Instructions for the task
Upon reaching the line that contains "Click the word 'Designing' in the title" in the records below, begin repeating every line exactly through the last one, skipping pictures.

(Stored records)
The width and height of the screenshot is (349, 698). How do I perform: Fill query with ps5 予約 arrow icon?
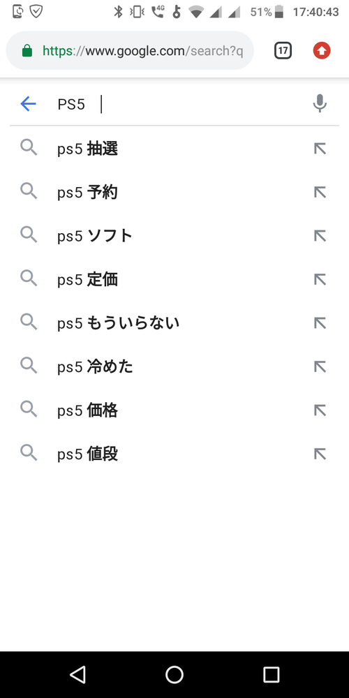[320, 193]
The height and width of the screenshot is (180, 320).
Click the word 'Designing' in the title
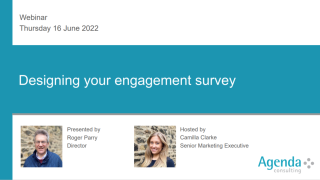(49, 81)
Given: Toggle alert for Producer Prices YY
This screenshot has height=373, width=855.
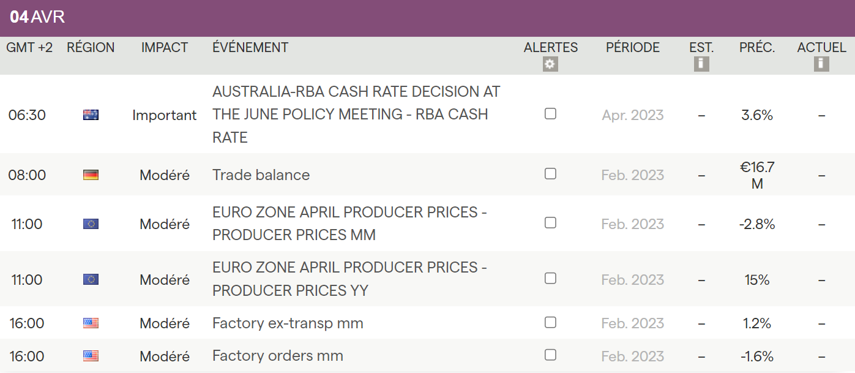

Finished task
Click the word 'Designing' in the title
(49, 81)
Given: Toggle alert for Producer Prices YY
This screenshot has height=373, width=855.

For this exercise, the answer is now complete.